■ Task to carry out ■
Select and copy every row below that contains the string "Metallographic".

start Exercise material

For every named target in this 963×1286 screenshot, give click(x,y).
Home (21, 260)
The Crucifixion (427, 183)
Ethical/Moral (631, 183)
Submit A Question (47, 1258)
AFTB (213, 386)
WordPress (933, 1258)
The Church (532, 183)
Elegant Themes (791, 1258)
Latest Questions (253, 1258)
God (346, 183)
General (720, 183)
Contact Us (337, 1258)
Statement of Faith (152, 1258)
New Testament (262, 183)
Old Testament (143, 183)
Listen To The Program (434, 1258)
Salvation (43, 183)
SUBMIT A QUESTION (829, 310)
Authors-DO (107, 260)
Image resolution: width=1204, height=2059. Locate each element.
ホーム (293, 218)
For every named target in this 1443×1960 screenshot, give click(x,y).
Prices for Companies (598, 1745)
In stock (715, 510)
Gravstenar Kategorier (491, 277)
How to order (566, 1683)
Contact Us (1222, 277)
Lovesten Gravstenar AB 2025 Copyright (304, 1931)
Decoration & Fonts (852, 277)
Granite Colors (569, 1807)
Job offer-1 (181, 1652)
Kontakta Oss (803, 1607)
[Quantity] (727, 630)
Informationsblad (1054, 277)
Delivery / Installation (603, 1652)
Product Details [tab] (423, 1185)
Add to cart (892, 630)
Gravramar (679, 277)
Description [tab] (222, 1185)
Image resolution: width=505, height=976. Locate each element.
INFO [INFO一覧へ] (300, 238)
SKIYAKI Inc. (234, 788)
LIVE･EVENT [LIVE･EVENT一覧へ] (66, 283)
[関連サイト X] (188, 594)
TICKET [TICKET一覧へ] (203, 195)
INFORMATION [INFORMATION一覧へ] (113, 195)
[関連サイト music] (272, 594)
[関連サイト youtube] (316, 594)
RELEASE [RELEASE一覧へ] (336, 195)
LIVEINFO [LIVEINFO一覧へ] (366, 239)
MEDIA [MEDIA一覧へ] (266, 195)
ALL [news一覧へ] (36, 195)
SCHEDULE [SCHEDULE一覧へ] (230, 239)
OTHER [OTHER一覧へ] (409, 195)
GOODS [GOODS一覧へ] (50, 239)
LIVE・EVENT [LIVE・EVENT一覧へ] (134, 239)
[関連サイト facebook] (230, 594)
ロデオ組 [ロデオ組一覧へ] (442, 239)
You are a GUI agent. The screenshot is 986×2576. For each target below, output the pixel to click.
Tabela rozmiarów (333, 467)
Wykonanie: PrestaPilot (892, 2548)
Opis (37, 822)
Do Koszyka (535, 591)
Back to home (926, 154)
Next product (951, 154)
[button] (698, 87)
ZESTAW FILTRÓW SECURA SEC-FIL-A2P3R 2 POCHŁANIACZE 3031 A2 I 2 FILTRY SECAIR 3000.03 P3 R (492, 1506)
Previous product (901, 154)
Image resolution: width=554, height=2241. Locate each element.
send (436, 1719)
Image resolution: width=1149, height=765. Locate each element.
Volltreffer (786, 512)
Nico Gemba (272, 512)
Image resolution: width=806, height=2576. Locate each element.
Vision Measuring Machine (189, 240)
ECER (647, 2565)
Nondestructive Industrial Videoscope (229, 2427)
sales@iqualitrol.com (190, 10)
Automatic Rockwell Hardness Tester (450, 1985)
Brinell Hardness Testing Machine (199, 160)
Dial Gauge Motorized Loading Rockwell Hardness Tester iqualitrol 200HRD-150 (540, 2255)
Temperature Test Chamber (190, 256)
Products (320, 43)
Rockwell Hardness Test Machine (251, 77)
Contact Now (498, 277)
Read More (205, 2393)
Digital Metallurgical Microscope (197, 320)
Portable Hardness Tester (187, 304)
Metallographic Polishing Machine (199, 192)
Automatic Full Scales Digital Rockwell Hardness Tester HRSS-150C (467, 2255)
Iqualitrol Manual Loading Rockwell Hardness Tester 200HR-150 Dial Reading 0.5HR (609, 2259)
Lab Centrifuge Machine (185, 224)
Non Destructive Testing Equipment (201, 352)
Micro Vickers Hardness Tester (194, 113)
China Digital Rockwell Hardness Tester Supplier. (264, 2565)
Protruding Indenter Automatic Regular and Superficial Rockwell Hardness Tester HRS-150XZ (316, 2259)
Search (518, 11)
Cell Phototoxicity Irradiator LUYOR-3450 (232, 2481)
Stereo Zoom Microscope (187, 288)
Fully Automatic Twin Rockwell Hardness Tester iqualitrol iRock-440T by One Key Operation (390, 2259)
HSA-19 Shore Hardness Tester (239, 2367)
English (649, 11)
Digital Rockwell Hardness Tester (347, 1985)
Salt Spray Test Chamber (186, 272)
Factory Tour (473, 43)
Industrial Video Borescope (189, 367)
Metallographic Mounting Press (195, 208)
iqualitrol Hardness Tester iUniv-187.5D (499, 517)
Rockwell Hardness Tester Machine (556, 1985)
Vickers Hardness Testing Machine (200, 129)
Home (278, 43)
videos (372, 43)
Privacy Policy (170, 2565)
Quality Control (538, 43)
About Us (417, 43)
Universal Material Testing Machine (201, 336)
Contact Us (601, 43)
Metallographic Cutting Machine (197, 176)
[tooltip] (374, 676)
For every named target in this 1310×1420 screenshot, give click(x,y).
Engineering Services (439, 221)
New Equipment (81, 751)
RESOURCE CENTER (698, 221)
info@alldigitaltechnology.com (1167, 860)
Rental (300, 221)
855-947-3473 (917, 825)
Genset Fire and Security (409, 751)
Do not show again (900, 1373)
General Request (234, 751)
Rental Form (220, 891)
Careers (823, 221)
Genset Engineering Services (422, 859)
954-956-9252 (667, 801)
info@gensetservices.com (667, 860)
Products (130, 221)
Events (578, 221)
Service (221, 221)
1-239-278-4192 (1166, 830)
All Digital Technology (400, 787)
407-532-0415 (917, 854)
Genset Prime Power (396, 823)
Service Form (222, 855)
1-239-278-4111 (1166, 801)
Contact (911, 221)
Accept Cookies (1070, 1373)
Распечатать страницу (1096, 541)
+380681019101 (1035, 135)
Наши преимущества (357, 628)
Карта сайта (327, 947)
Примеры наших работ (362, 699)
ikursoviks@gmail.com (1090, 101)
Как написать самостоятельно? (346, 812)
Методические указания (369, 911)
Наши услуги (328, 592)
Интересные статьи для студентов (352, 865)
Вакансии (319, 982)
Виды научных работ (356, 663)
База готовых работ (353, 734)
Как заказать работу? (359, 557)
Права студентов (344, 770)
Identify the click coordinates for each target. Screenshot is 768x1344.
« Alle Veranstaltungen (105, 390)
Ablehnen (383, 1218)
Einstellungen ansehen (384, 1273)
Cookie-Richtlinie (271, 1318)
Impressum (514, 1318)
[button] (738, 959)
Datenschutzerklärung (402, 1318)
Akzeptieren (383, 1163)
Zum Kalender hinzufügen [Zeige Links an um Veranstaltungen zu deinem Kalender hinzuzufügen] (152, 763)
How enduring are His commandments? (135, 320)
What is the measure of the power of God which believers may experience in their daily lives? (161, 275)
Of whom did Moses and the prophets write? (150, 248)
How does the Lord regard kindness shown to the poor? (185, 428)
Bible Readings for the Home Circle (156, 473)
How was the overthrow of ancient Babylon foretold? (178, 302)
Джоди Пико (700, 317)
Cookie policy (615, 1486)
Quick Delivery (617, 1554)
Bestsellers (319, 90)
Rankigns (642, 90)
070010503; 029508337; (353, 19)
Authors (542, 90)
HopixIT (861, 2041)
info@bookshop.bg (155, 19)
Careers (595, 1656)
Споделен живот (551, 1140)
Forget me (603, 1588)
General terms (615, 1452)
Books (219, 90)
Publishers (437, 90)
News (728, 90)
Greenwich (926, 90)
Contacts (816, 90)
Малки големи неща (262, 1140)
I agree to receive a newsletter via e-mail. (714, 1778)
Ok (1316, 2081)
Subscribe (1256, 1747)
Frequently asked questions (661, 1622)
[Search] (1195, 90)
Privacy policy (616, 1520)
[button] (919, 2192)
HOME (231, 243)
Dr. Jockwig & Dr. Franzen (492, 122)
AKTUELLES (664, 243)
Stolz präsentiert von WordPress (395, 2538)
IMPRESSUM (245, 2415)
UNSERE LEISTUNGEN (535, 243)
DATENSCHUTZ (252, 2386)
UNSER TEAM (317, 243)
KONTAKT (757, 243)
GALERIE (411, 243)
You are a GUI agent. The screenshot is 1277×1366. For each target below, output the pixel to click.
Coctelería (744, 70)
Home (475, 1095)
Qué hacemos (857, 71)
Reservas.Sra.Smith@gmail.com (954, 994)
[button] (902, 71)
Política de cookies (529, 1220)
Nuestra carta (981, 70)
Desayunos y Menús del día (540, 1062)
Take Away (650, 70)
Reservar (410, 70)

end Exercise material

■ Exercise output ■
Metallographic Polishing Machine (199, 192)
Metallographic Mounting Press (195, 208)
Metallographic Cutting Machine (197, 176)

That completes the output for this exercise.